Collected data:
--
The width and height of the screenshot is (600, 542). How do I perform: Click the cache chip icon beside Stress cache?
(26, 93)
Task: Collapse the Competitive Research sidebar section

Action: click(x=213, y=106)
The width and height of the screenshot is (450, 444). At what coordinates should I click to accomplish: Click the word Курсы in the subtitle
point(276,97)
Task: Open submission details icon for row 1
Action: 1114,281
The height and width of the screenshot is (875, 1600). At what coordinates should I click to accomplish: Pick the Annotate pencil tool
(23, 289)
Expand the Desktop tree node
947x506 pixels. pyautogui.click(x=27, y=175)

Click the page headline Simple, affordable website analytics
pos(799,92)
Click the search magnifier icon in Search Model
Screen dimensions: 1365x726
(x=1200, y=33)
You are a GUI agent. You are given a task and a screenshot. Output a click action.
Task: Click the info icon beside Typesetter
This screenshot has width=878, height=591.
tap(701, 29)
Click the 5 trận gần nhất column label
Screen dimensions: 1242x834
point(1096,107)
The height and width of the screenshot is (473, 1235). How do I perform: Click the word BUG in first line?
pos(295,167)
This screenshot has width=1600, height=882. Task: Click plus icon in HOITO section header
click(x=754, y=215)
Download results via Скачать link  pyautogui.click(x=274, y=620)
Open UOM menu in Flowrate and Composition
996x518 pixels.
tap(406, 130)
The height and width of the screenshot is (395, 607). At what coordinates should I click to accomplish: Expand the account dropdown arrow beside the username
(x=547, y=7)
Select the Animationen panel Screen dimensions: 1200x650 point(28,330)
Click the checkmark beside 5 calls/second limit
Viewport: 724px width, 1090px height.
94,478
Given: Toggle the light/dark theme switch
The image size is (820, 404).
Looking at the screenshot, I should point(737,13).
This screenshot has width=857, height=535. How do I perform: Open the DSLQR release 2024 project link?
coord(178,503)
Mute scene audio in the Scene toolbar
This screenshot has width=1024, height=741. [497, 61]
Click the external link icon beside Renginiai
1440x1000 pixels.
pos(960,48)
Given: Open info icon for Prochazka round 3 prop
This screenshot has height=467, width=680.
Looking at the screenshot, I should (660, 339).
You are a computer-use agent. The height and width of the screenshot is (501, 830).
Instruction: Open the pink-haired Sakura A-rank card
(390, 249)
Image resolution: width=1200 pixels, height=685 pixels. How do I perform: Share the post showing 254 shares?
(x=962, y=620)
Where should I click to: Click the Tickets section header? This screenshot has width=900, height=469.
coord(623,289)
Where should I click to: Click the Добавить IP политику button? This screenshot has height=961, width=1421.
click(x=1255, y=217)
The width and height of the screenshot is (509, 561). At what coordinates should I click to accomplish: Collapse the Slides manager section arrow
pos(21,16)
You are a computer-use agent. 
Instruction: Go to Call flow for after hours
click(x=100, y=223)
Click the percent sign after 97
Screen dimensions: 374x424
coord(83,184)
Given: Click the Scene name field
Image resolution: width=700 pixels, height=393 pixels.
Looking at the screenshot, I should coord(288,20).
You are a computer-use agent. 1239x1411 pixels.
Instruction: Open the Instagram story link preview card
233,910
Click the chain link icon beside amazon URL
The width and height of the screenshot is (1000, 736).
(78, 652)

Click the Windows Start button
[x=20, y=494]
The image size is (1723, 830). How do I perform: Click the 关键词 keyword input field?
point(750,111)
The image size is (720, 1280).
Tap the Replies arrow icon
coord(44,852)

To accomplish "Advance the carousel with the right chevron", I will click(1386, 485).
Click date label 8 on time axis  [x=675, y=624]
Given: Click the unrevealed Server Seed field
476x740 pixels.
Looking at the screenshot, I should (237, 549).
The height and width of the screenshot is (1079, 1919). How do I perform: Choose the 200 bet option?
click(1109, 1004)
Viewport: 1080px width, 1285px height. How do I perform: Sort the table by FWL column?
--
Task statement: Filter the records above, keeping each line that contains the word "info".

Written solution:
Task: Click the info icon beside Typesetter
Given: Open info icon for Prochazka round 3 prop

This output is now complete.